A conference devoted to understanding current queer methodologies used in the study of the Middle East
Dates: 4, 5 & 12 March 2022
Location: Zoom
Organizer: Ipek Sahinler [ipeksahinler@utexas.edu], Doctoral Student in Comparative Literature
Organizing Institution: University of Texas at Austin
DESCRIPTION
As a school of criticism jeopardizing its core premise of deconstructing the centre by centralizing itself around the LGBTI+ discourse, Queer Theory, without doubt, has a curious place within the academy today. Though it is a thirty-years-old school of thinking, we less often see queer methodologies being used in the study of cultural productions from the “third world,” which has has historically been defined as non-sterile, perverted, underdeveloped, primitive and queer in the face of the “West” (through works by critics and theorists such as Edward Said, or Mary Louise Pratt). This is evident from how the Anglo-American culture, by orientalising the Middle East, has unwillingly attributed a queerness to its other. Therefore, we ironically owe the possibility of talking about the queerness of the Middle East to the Western binary opposition that defines its “civilizational Other” (Aijaz Ahmad) as marginal. In short, there is an urgent need to talk about queerness in the Middle East and the existing methodologies used in the study of understanding queer voices from this region.

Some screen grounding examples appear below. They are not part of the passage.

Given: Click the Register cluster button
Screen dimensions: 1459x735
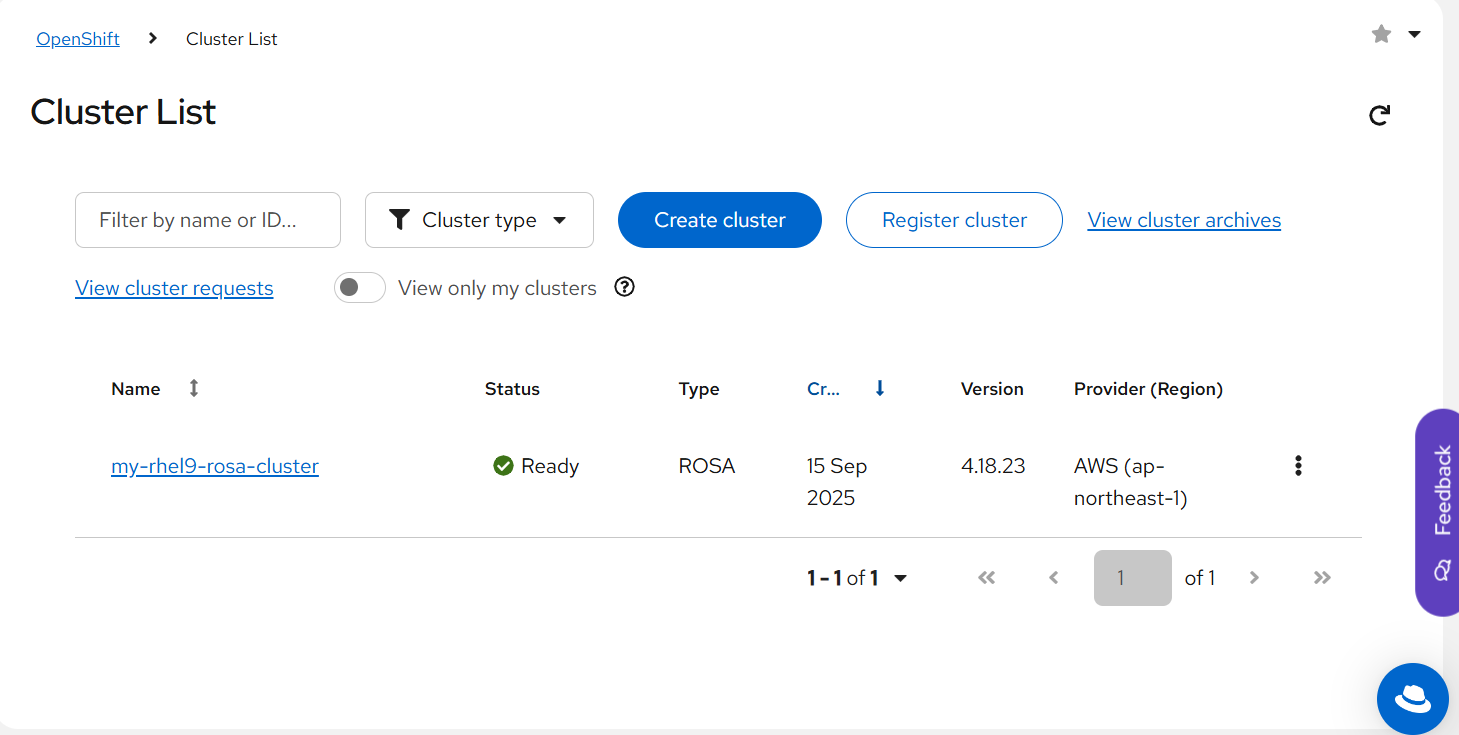Looking at the screenshot, I should coord(954,220).
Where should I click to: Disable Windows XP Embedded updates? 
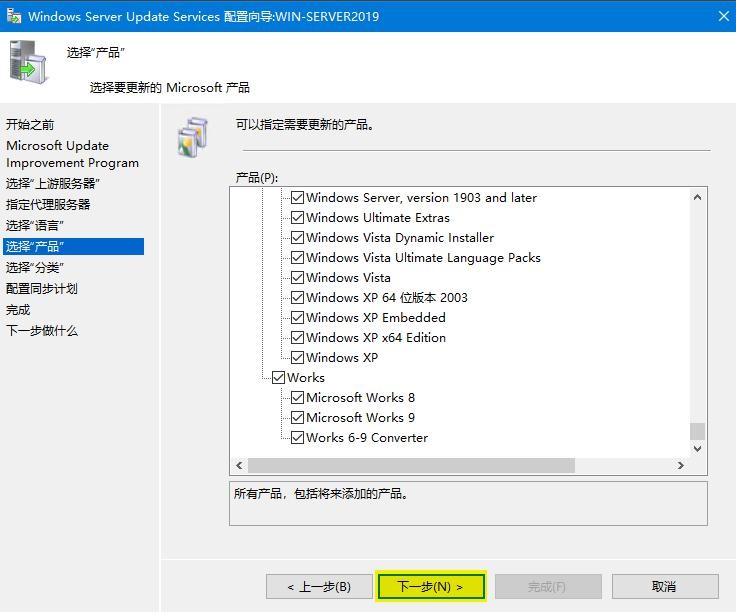[297, 318]
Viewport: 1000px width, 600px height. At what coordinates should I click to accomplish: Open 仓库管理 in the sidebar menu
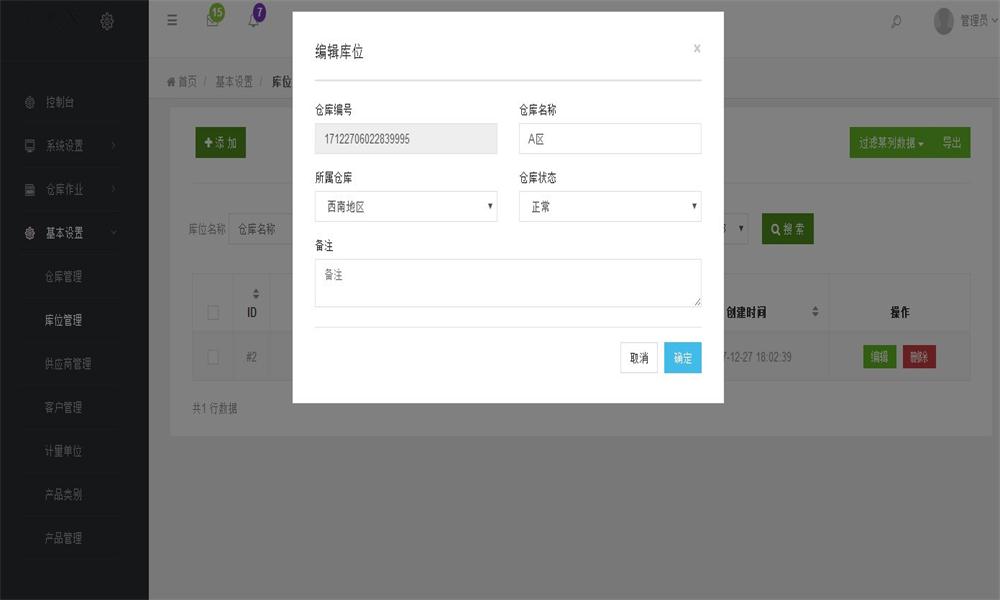63,277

This three-day virtual conference aims to bring together scholars, researchers, artists, and activists to discuss theoretical and practical applications of Queer Theory and queer thinking in the study of the Middle East. Concomitantly, we have three objectives. First, to talk about proto-queer and queer works from the Middle East. Second, to discuss whether Queer Theory can speak, not for, but about this designated region. Finally, to queer the current, ossified understandings of queerness anchored around LGBTI+ politics and thus to “let queer take on meanings” (Butler, 1993: 228).
CALL FOR PAPERS
The conference will address issues of queerness, sexuality, gender, and identity politics. We invite original and unpublished works from different disciplines such as literature, anthropology, linguistics, cultural studies, sociology, translation studies, philosophy and more. Topics include but are not limited to:
-representations of queerness in the Middle East
–queer narratives from or about the Middle East/MENA
–queerness being used as a subversive strategy in authoritarian times and regimes
-censured and challenged cultural productions due to their queer(ing) content
-translated texts that speak to issues related to queerness
-grammatical or linguistic queerness
–queer affect conveyed via Arabic, Turkish, Kurdish, Persian (also Urdu and Hebrew)
TIMELINE
Please submit an abstract (around 300 words) and a short bio by December 15, 2021 to ipeksahinler@utexas.edu. Participants will be notified by January 15, 2022. Accepted participants will submit full drafts of their unpublished works (5000-8000 words) by Feb 15, 2022. As a preliminary step to the event in March 2022, conference participants will attend a one-day workshop in late February to discuss the papers.